Analysis of the recent data used here gave higher average values for phase 1 ($62.8 million), phase 2 ($61.4 million), and phase 3 ($80.6 million), with a similar trend observed between the phases.

Using these average upfront payments within the licensing deal formula, the percentages of all upfront and milestone payments across all the milestone stages were calculated for deals in phases 1–3, representing typical deal structures for these deal stages (Fig. 1b). In addition to the individual payments, total deal sizes were also calculated as follows: phase 1 = $450.3 million; phase 2 = 323.0 million; and phase 3 = $311.7 million (Fig. 1c).

Summary of results

Taken together, our data showed that more than half of licensing deals could expect to arbitrate exclusive arrangements with a mix of upfront payments, milestone payments, and/or royalty payments on sales. There was a clear preponderance of back-loaded deals, with more than 60% of milestone payments scheduled to take place after approval.

Our findings showed that the developed formula was a reasonable tool to calculate the total size of licensing deals and the distribution of payments from upfront and deal stages. In simple terms, the model predicted the total size of a licensing deal to be about 7× that of the upfront size for a phase 1 deal, 5× for a phase 2 deal, and 4× for a phase 3 deal, which appeared realistic.

Resolving dependencies in deal making

This licensing deal formula highlights the triangle of dependencies that decision makers need to solve during deal negotiations. Every deal is defined by its value in a risk-adjusted net present value (rNPV) sense, its size (in bio-dollars), and its distribution (front versus backloaded). In order to derive deal terms in a rigorous way, the rNPV value, together with risk and development structures of the asset in question, usually have to be determined. This is commonly combined with—or in cases where rNPV information is not available, replaced by—personal experience and benchmarking against comparable deals.

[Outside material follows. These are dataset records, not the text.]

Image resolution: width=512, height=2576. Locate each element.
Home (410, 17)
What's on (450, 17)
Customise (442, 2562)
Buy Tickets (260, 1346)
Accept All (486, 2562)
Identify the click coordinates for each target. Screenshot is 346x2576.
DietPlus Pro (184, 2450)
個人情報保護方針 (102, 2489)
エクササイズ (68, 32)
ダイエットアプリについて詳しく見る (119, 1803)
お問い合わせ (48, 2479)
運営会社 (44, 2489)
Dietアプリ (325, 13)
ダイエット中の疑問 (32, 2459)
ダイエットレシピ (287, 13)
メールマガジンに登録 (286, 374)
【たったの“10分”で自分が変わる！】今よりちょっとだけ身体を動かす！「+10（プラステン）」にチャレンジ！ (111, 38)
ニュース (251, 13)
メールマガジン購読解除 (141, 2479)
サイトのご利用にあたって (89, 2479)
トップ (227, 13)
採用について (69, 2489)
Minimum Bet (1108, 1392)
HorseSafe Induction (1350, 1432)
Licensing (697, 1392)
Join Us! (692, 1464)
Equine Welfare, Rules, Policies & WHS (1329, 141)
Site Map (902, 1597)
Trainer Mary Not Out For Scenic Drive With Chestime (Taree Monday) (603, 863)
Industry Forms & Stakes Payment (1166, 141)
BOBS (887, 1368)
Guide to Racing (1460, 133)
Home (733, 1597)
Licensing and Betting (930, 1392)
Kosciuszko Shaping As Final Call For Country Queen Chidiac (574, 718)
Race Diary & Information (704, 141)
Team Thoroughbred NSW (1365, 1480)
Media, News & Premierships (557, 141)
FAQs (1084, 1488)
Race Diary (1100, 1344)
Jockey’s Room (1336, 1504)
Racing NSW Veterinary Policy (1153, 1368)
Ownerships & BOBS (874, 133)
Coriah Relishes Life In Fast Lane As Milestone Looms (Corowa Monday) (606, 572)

A formula to supplement current approaches

The licensing deal formula derived here can serve as an additional heuristic to find deal terms that are in line with industry standards. For this, an agreed upfront payment can be plugged into the licensing deal formula to determine milestone payments at each stage. Alternatively, the licensing deal formula can be combined with deal sizing via rNPV calculation or benchmarking. The total deal value (from the rNPV) or the total deal size (from benchmarking) can be distributed across the upfront payment and various milestones according to the typical distribution implied by the licensing deal formula at that stage. Under both methods of using the licensing deal formula, business partners can then negotiate to shift the distribution of payments towards a more front-loaded or back-loaded design than typical. Thus, the licensing deal formula may act as a tool to assist in deal making and create an industry-standard starting point for negotiations between partners. Considering the relatively low disclosure rate of royalties, we have not included them in this analysis, and they need to be addressed separately.